Alcohol and adipocyte tissue atrophy Increasing evidence has revealed that the crosstalk between adipose tissue and liver is important in liver diseases, since adipose tissue is not only a lipid store but also a crucial endocrine organ that secretes various adipokines. Adiponectin, an adipokine exclusively secreted by adipose tissue and agonist of peroxisome proliferator-activated receptor gamma (PPAR-γ), a receptor crucial for maintaining adipose expansion and adiposity, improves lipid dysregulation and liver steatosis in mice. As discussed above, hepatic steatosis is a hallmark of ALD and indicative of early pathogenesis. Several mechanisms contribute to alcohol-induced steatosis, including increased lipid uptake and synthesis, decreased FA β-oxidation and very-low-density lipoprotein secretion, and altered humoral factor levels.
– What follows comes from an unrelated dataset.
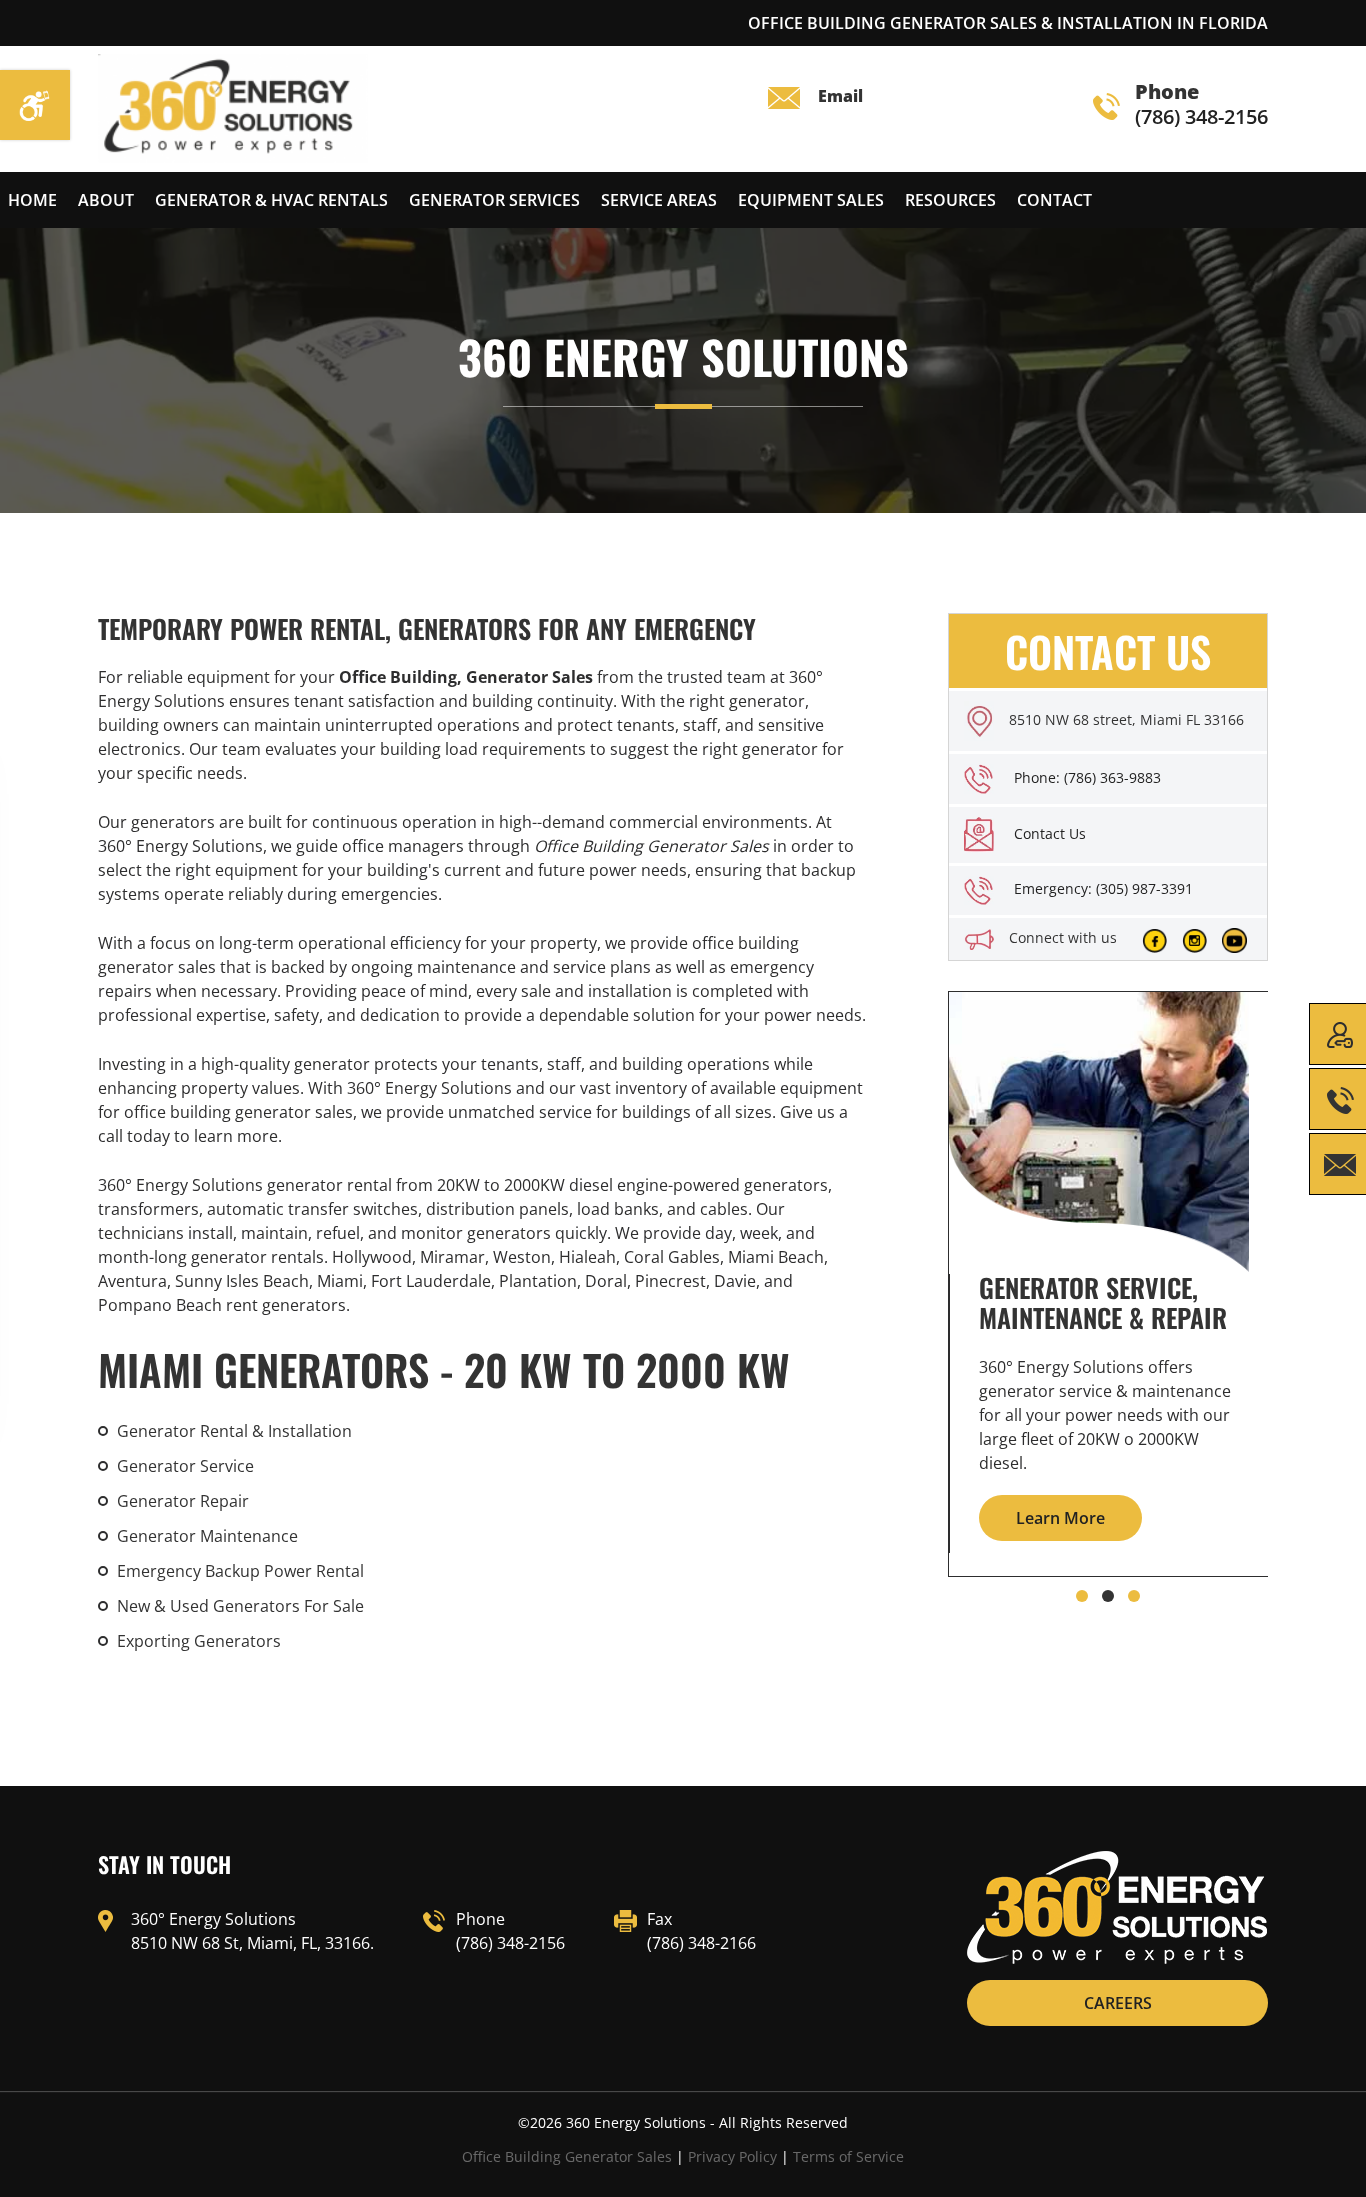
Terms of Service (848, 2156)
Epidemiology studies have demonstrated that habitual moderate and heavy drinkers have lower body mass indexes, especially in males. It is generally agreed that alcohol exposure leads to adipose tissue atrophy. In contrast, aberrant body fat distribution and excessive adipose tissue accumulation may exacerbate ALD development, as abdominal height is positively associated with fibrosis score in patients with ALD. Abundant evidence from animal experiments also indicates that long-term alcohol intake induces adipose atrophy and disturbs lipid metabolism in adipose tissue, especially in WAT. Chronic alcohol intake (4 weeks) in rats decreased WAT and increased TG degradation and lipolysis. Chronic alcohol exposure (8 weeks) in mice reduced WAT, stimulated adipose tissue lipolysis, and inhibited adipose FA uptake. However, supplementation with rosiglitazone, a PPARγ agonist, normalized adipose gene expression and corrected lipid dyshomeostasis. In addition to increased lipolysis in adipocytes, chronic ethanol consumption in rats resulted in decreased expression of lipogenic enzymes, including PPAR-γ and CCAAT/enhancer-binding protein alpha, in epididymal WAT, suggesting that adipocyte tissue atrophy may also be due to decreased lipogenesis. Notably, visceral WAT with higher acetaldehyde dehydrogenase metabolism was more susceptible to ethanol treatment than subcutaneous WAT, and aldehyde treatment in vitro and ex vivo was sufficient to suppress lipogenic enzymes. This suggests that aldehyde, a product of alcohol metabolism, may inhibit lipogenesis and contribute to the lipodystrophy in adipose tissue.